На другое следствие наткнулся Валлис: подобных треугольников в таком пространстве не существует. Эти два следствия связаны между собой, поскольку угловой дефект зависит то размеров треугольника. Чем больше треугольник, тем больше угловой дефект, а маленькие треугольники – более евклидовы. В гиперболическом пространстве к евклидовым формам можно приблизиться, но достигнуть их нельзя – в точности как вы не достигнете скорости света или своего идеального веса.
Вроде бы малое изменение простой аксиомы – постулата параллельности, однако его хватило, чтобы породить волну, прокатившуюся по всему корпусу евклидовых теорем и поменявшую каждую, что описывала форму пространства. Словно Гаусс вынул стекло из евклидова окна и заменил его на искажающую линзу.
Ни Гауссу, ни Лобачевскому, ни Бойяи не удалось выработать простой способ наглядно иллюстрировать этот новый вид пространства. Это получилось у Эудженио Бельтрами и – попроще – у Анри Пуанкаре, математика, физика, философа и двоюродного брата будущего президента Франции Раймона.
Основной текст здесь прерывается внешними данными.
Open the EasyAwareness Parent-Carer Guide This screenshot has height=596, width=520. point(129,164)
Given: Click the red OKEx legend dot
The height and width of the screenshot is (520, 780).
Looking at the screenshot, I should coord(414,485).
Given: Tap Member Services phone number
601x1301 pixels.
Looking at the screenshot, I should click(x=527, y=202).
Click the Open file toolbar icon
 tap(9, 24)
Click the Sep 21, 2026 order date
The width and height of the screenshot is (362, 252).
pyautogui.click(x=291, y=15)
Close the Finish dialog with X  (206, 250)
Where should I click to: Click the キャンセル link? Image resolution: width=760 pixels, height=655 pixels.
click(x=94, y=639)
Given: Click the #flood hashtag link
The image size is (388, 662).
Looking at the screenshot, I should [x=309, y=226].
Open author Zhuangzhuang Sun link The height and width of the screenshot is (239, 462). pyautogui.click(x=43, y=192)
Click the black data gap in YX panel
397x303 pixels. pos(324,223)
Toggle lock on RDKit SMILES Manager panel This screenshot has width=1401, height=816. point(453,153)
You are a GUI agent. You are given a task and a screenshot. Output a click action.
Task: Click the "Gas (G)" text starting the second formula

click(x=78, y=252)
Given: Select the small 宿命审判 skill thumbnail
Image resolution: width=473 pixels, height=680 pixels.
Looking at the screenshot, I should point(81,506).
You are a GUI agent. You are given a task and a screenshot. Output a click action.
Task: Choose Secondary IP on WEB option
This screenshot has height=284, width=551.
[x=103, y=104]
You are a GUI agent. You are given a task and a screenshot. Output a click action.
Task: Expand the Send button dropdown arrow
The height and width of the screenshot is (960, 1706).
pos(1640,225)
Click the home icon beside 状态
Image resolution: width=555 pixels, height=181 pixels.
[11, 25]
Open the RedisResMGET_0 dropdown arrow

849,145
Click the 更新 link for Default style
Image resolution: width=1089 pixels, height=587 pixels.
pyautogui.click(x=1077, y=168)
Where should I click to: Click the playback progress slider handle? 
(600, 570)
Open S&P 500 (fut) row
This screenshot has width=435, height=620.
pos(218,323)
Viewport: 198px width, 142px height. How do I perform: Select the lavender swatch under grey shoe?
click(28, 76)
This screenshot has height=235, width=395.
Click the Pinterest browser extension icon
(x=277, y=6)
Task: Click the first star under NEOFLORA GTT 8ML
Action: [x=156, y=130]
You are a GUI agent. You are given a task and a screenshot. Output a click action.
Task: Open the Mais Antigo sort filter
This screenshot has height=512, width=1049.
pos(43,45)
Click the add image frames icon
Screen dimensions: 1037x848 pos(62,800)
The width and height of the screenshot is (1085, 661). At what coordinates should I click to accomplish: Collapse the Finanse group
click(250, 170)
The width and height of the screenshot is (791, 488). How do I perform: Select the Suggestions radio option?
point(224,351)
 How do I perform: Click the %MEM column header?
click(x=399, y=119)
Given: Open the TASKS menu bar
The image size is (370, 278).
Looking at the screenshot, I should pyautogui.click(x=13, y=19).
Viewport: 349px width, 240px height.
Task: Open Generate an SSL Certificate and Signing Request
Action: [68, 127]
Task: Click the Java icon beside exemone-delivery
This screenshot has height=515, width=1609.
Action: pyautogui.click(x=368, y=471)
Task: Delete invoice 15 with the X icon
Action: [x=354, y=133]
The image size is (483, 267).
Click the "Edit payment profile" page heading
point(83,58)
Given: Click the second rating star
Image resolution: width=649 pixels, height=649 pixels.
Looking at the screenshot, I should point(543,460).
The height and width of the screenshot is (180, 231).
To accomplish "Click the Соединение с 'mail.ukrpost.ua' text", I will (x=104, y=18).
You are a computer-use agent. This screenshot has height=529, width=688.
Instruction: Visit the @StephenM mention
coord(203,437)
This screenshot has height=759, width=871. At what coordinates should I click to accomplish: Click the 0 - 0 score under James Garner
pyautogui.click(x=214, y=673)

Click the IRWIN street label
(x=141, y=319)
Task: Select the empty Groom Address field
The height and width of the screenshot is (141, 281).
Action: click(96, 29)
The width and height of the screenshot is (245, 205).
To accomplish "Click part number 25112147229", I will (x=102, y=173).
И тогда, и ныне Анри – менее известный Пуанкаре, но, как и его кузен, умел ввернуть словцо. «Математиками рождаются, а не становятся», – писал Пуанкаре. Так родилось это клише, и Анри прочно закрепил за собой место в народном сознании. А вот труд Анри 1880 года куда менее известен вне академических кругов – в этой работе он определил четкую модель гиперболического пространства [163] .
Создавая свою модель, Пуанкаре заменил базовые элементы типа прямой и плоскости вещественными объектами, после чего перевел аксиомы гиперболической геометрии в эти новые термины. Допустимо переводить неопределенные термины пространства как кривые или поверхности – или даже как разновидности еды, если при этом смысл, который им сообщается применимыми к ним постулатами, хорошенько определен и непротиворечив. Можно смоделировать неевклидову плоскость как поверхность зебры, считать волосяные луковицы на ее шкуре точками, а полосы – линиями, если нам так хочется, покуда такой перевод не противоречит аксиомам. Например, вспомним первый постулат Евклида применительно к пространству зебры:
...
1. От всякой волосяной луковицы до всякой волосяной луковицы можно провести кусок полосы.
Этот постулат в пространстве зебры недействителен: у полос зебры есть ширина, и полосы эти размещаются на животном в строго определенном направлении. Между двумя волосяными луковицами, расположенными вдоль какой-нибудь полосы, но смещенными от нее в стороны, не получится провести кусок полосы. Зебр в модели Пуанкаре не было. Зато она была похожа на блин.